Les préconisations vont au-delà des politiques économiques. Une quatrième préconisation est une réforme de l’école. D’un point de vue développemental, c’est même une première préconisation, puisque les travailleurs ont d’abord été des écoliers. Aujourd’hui, les principales préoccupations de l’école sont de favoriser l’aisance financière future des élèves et de permettre le bon fonctionnement du système économique. Le bonheur présent de l’élève et sa capacité à construire son bonheur futur ne sont pas au centre des préoccupations. Il convient de réformer l’école pour qu’ils le deviennent. Cette réforme possède deux dimensions : une instruction au bonheur, le bonheur étant plus utile par exemple que le théorème de Pythagore ; un environnement scolaire centré sur le bonheur, c’est-à-dire dans lequel on met en valeur le positif et on donne moins d’importance à la réduction des faiblesses.

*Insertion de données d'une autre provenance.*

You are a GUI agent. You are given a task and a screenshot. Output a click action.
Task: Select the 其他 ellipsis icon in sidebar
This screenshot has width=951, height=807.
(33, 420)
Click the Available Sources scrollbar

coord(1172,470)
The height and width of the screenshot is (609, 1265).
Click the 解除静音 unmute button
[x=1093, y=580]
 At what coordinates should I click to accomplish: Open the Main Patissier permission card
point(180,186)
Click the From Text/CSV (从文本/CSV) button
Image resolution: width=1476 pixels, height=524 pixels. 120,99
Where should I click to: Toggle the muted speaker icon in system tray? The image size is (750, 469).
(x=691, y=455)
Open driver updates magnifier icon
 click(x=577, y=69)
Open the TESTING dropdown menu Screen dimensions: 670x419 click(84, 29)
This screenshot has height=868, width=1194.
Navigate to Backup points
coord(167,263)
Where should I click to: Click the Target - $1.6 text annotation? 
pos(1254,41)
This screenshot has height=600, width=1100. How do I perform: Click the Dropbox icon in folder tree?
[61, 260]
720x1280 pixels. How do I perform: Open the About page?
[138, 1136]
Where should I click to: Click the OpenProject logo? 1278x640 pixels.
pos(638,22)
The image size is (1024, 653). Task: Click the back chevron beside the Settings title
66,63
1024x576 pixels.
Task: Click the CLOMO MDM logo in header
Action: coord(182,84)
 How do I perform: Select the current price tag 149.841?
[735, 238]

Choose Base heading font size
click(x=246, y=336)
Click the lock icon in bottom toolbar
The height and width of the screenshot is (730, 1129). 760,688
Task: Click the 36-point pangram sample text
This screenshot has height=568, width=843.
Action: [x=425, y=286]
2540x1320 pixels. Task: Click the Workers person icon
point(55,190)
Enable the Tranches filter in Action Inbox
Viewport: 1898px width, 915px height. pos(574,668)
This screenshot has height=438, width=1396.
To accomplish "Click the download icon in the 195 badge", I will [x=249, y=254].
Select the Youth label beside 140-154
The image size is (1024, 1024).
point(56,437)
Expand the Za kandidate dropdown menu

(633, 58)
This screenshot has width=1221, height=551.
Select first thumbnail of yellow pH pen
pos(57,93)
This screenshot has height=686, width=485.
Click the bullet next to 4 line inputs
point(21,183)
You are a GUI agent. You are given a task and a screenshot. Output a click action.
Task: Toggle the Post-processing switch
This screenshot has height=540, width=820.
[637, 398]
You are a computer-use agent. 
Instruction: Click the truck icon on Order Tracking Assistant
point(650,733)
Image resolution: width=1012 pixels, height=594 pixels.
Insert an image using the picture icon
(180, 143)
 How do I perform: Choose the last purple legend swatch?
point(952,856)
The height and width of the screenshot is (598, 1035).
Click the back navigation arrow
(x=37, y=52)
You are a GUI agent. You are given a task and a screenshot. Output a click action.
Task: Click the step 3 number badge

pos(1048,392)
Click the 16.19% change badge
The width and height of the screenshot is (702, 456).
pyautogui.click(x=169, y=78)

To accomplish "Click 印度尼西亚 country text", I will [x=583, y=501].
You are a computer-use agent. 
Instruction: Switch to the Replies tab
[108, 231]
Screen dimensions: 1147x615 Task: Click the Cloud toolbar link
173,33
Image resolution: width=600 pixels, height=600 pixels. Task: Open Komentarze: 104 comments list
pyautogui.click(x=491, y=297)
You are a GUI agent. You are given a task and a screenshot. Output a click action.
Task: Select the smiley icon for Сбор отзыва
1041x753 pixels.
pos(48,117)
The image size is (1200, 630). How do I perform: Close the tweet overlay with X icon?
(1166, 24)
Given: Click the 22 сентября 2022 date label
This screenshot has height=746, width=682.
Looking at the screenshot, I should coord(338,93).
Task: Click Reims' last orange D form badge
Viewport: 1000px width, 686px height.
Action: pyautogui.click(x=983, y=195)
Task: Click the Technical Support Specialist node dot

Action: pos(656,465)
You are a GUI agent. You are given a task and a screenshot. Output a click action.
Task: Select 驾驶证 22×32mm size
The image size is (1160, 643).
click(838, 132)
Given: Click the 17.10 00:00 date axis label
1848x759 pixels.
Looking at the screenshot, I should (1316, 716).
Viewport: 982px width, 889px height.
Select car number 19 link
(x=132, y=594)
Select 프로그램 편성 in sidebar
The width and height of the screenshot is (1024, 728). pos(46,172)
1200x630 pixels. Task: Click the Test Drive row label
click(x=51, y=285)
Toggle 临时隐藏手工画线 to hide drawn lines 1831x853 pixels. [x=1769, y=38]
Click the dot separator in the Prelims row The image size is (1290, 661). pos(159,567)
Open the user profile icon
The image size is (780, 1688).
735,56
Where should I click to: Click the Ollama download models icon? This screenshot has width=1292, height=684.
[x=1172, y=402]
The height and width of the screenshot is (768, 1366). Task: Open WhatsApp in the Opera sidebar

Même si ces pistes étaient mises en pratique, il resterait cependant un souci que l’école ne peut gérer : dans un monde où les inégalités ne sont pas suffisamment réduites, l’école risquerait de rester le lieu de la compétition initiale vers les situations les plus sûres et les plus rémunératrices.

 

Il s’agit là de quatre préconisations parmi les plus importantes.